Russian Prime Minister Dmitry Medvedev this Thursday regretted that the United States is taking a “dim view” of the cooperation of Russia and other nations with Cuba, which he described as a fundamental partner of his country in Latin America.
In Russia, Cuba has loyal friends and reliable partners, said Medvedev, who said the Russian business community is willing to support the cooperation efforts of the Russian state with the island, and announced the intention to strengthen humanitarian and cultural ties, according to reports by the Cuban News Agency (ACN).
The Russian prime minister’s visit, which began this Thursday, has strong geopolitical connotations―given the intensification of Washington’s embargo on Cuba and Venezuela―and domestically due to the energy crisis driven by Washington’s measures against the Caribbean nation.
“Not everyone agrees with this equitable dialogue. Over the last months, the United States has significantly intensified the economic blockade on Cuba,” said the visitor after a meeting with Cuban President Miguel Díaz-Canel on the first of his two days on the island.
“Its (Washington’s) desire to create a toxic atmosphere around cooperation with the island, scare away economic investors and create a form of energy blockade is clear,” he added.
Previously, Medvedev paid homage to Cuban hero José Martí in Revolution Square and was received at the Palace of the Revolution by Díaz-Canel, with whom he held a meeting in which they reviewed bilateral relations. Both “ratified the will to work for the continuous strengthening of these links, and discussed other international issues,” said the ACN.
In the official talks, the Russian prime minister was accompanied by Government Vice President Yury Borisov and the Deputy Foreign Minister Sergei Ryabkov, among other officials; while participating for Cuba, together with Díaz-Canel, were Vice President of the Council of Ministers Ricardo Cabrisas and ministers of Foreign Affairs Bruno Rodríguez, of Foreign Trade Rodrigo Malmierca, of Transportation Eduardo Rodríguez, and of Economy Alejandro Gil.
Following this, officials from the two countries signed eight agreements in strategic areas such as transportation, energy and infrastructures, in the presence of Medvedev and Díaz-Canel.
The documents include contracts and agreements for scientific-technical cooperation, the training of customs personnel and the fight against air traffic violations. Also for the maintenance of Russian aircraft in the Cuban fleet, the modernization and rehabilitation of the railroad infrastructure and financing to increase the assembly of motor vehicles, among others.
Moscow, which during the last decades of the Cold War was a firm partner of Cuba, is also a key ally of Venezuela, now one of the island’s main trading partners and its main oil supplier.

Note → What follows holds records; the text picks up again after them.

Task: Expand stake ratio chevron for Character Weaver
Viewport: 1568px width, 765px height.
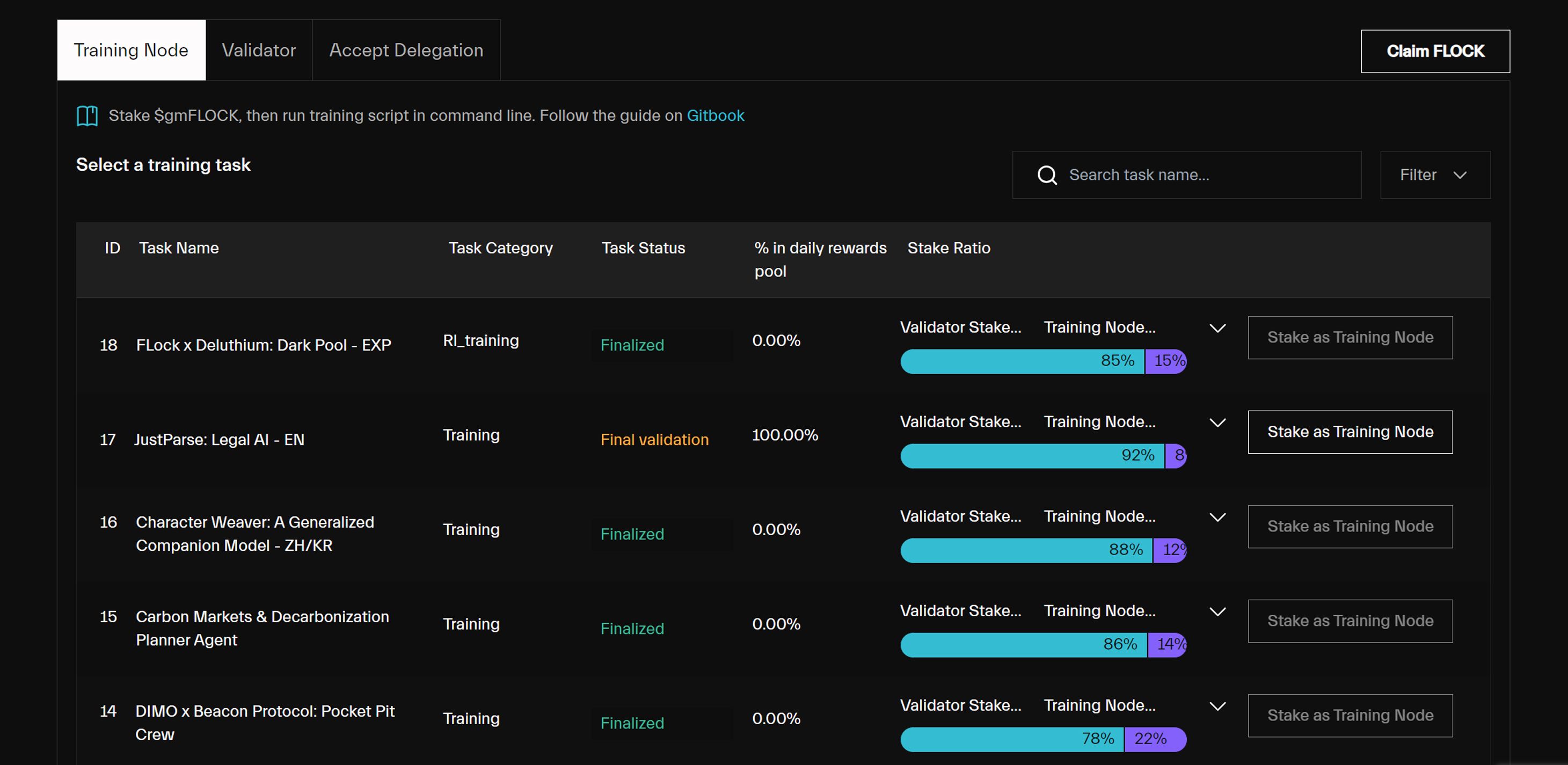Action: [x=1217, y=518]
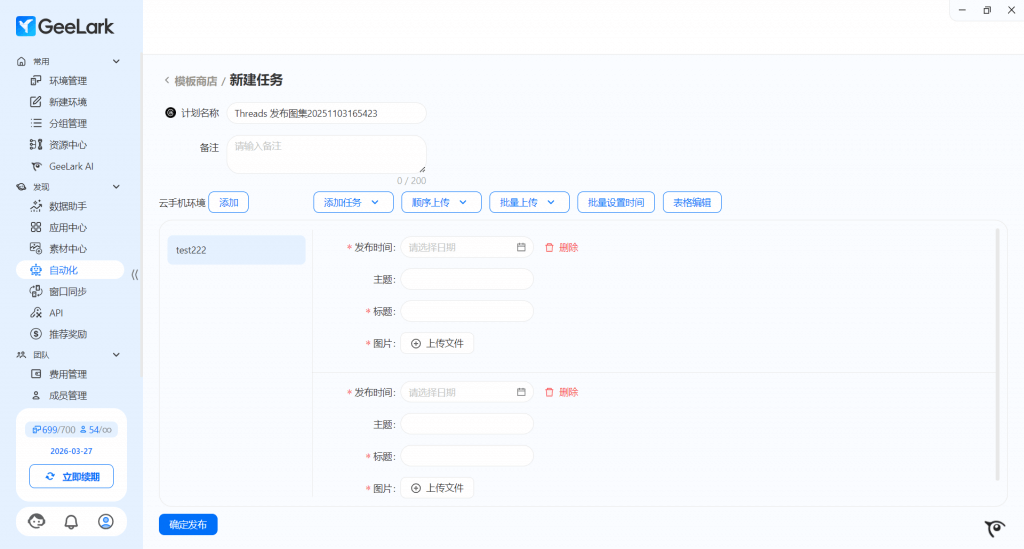Go to 素材中心 in the sidebar
The width and height of the screenshot is (1024, 549).
click(68, 249)
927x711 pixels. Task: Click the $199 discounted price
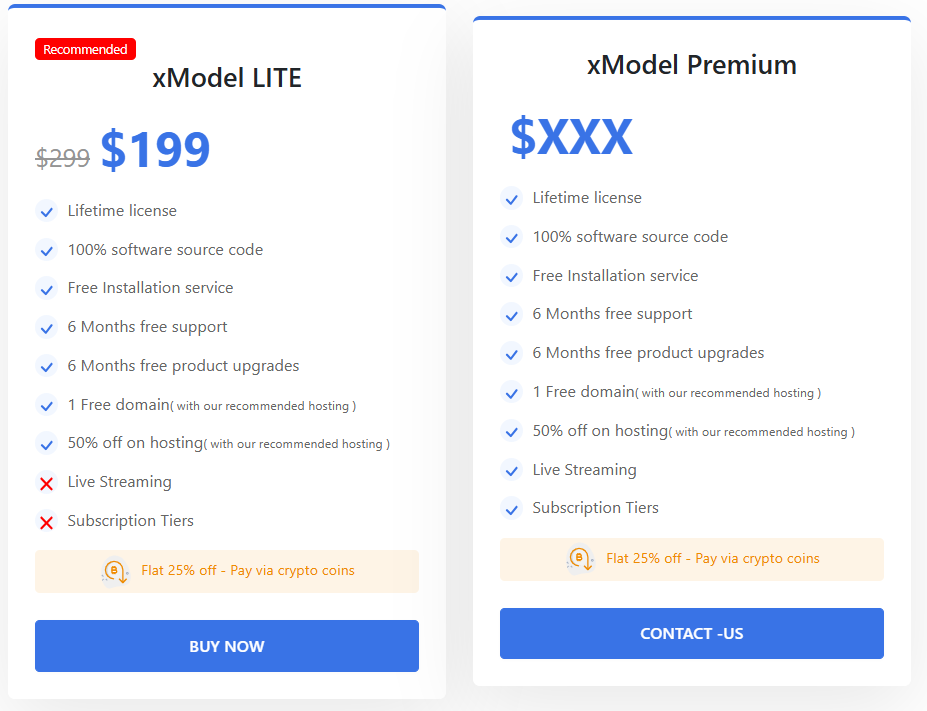coord(156,148)
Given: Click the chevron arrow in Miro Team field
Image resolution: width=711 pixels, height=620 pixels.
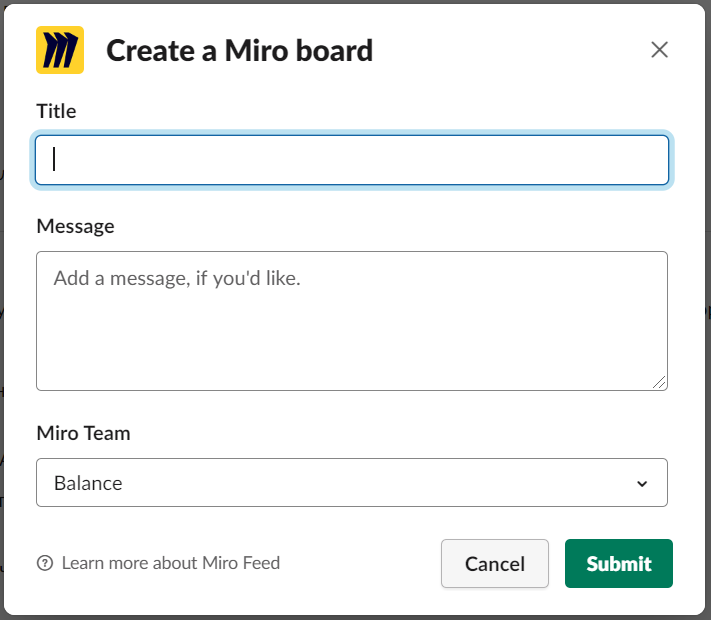Looking at the screenshot, I should point(642,484).
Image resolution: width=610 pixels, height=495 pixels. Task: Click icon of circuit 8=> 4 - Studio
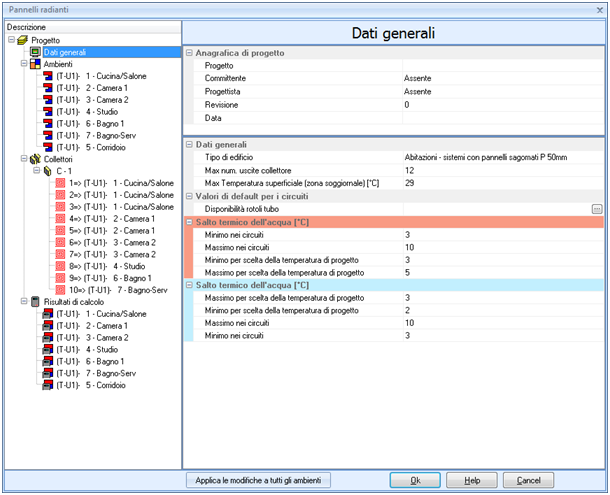tap(60, 265)
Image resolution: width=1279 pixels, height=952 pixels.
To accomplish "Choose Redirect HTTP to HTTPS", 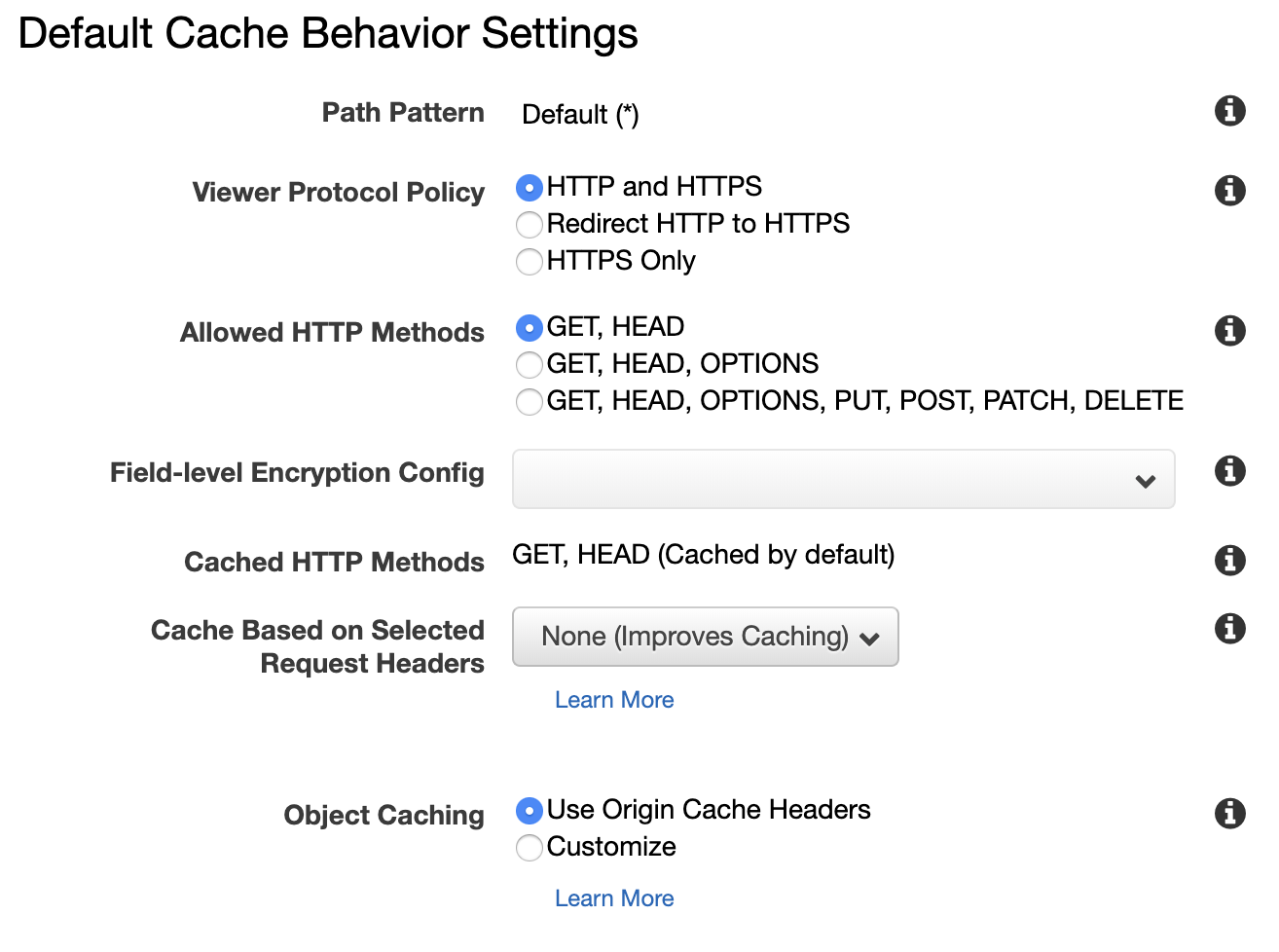I will coord(530,225).
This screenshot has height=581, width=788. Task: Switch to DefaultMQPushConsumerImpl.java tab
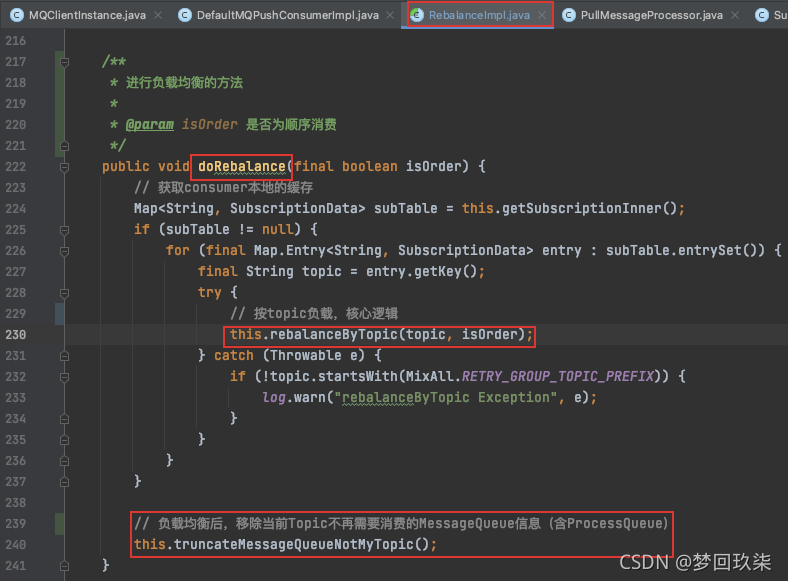pos(285,15)
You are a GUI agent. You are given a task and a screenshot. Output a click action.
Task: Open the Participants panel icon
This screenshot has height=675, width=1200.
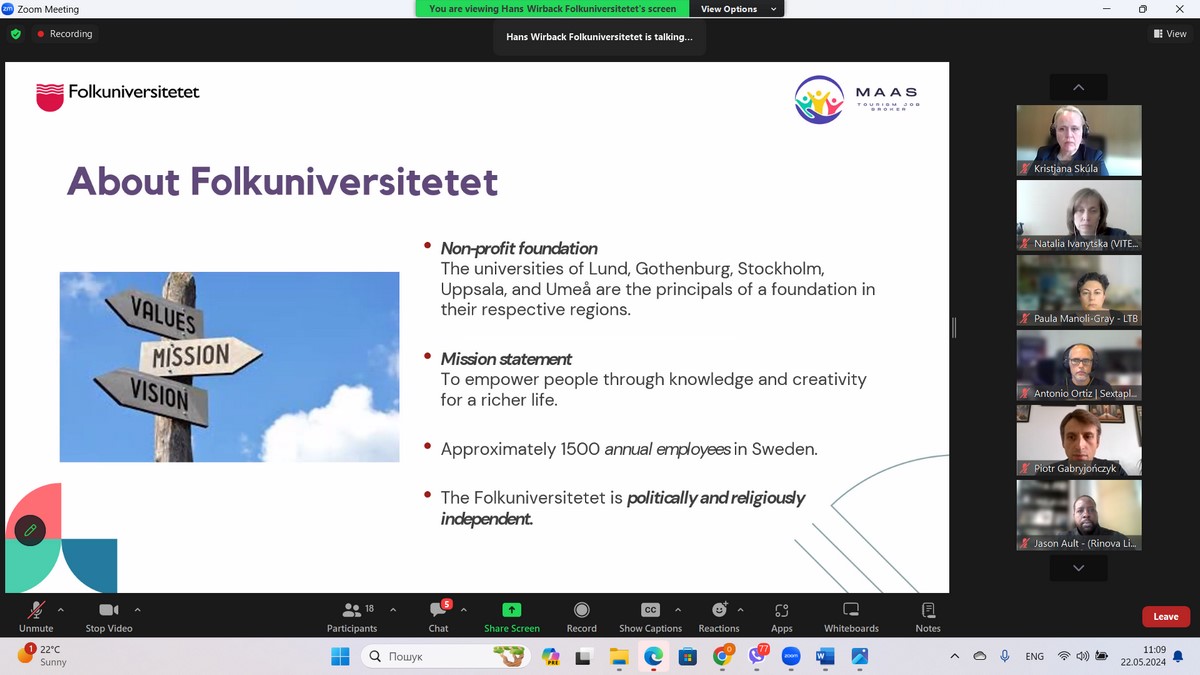click(351, 611)
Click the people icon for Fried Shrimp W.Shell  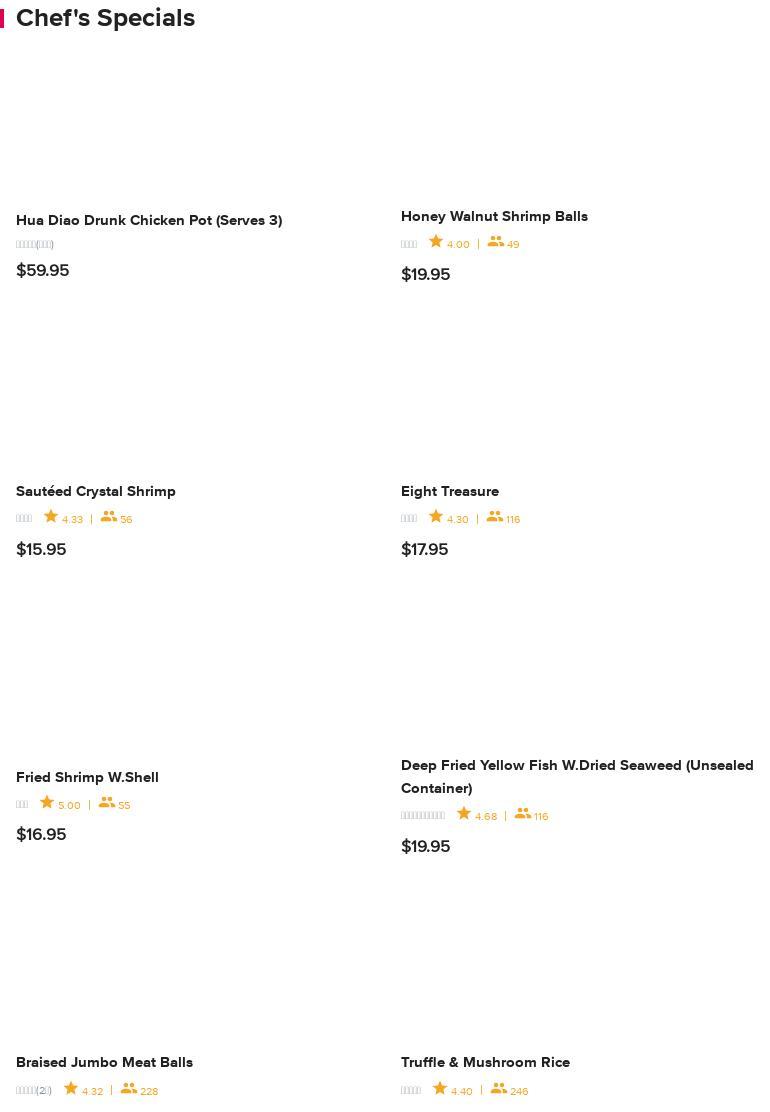pyautogui.click(x=107, y=803)
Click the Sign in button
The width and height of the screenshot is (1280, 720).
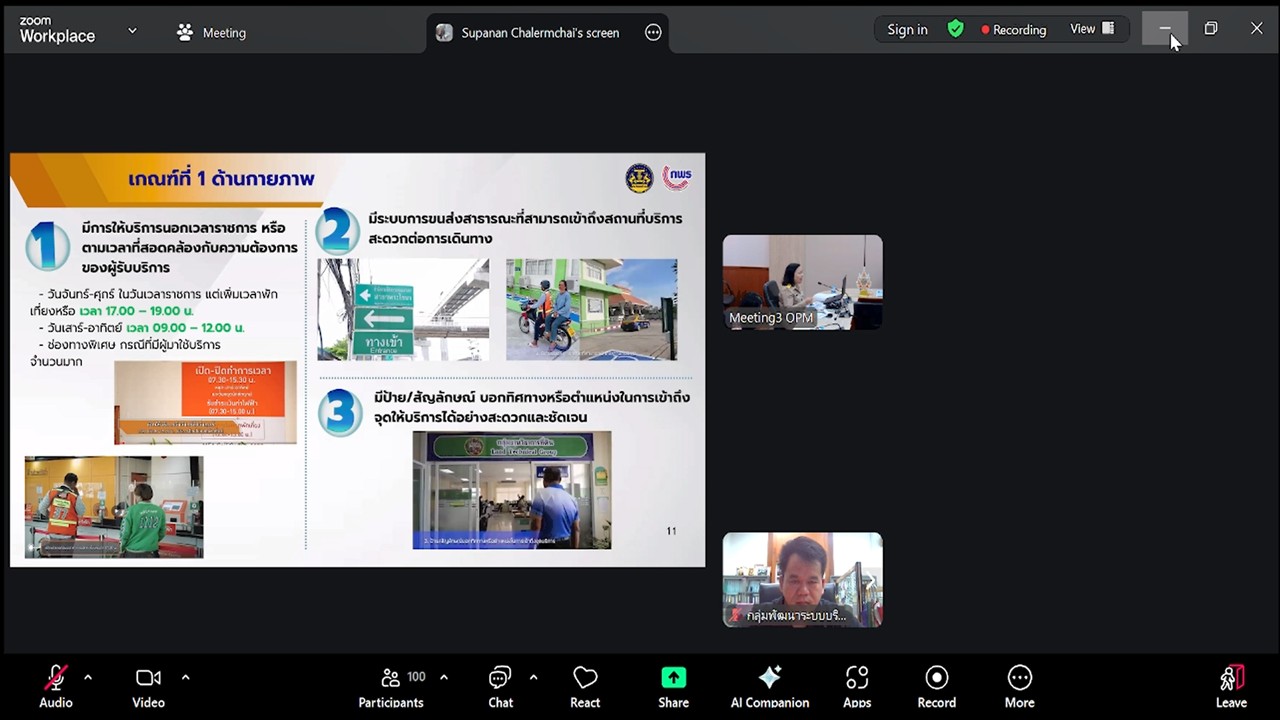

Washington currently maintains economic sanctions against the three countries.
On the other hand, Díaz-Canel announced after the meeting that he will travel to Moscow at the end of the month to meet with President Vladimir Putin, as part of the follow-up of this visit and the strategic meetings held in September between officials in the Russian capital, where intergovernmental and business meetings and an exhibition of the island’s portfolio of opportunities took place.
Díaz-Canel thanked Russia for its support and condemned the “unfair and immoral” sanctions against Moscow imposed by the United States and some allies since 2014.
According to official Russian sources, bilateral trade will reach 500 million dollars this year.
Sectors such as energy, transportation or agriculture in which the Russians have a vast experience and which are experiencing difficulties on the island because of U.S. sanctions will be the most benefited by the rapprochement.
At the September meeting of officials both governments gave details about a “road map” agreement in January of this year for the Federation to participate in the modernization of the national energy system that includes from the maintenance of thermoelectric plants to secondary oil recovery.
In addition, First Deputy Chief of Staff of the Presidential Administration Sergei Prikhodko said this Thursday to the Sputnik press agency that, in addition to dozens of locomotives, Moscow had supplied the island with about 800 freight cars. The intention to participate in a long-term railroad rehabilitation project had previously been announced.
Prikhodko also stated hypothetically that Russia would even be willing to cooperate in the development of a nuclear energy industry on the island, but did not give details on whether there are open negotiations regarding this.
Medvedev’s visit will take place until Friday with the Prime Minister’s review of a secondary oil recovery station on the outskirts of Havana, the visit to the Capitol building―restored with the help of Russian technicians―and a ceremony in the University of Havana.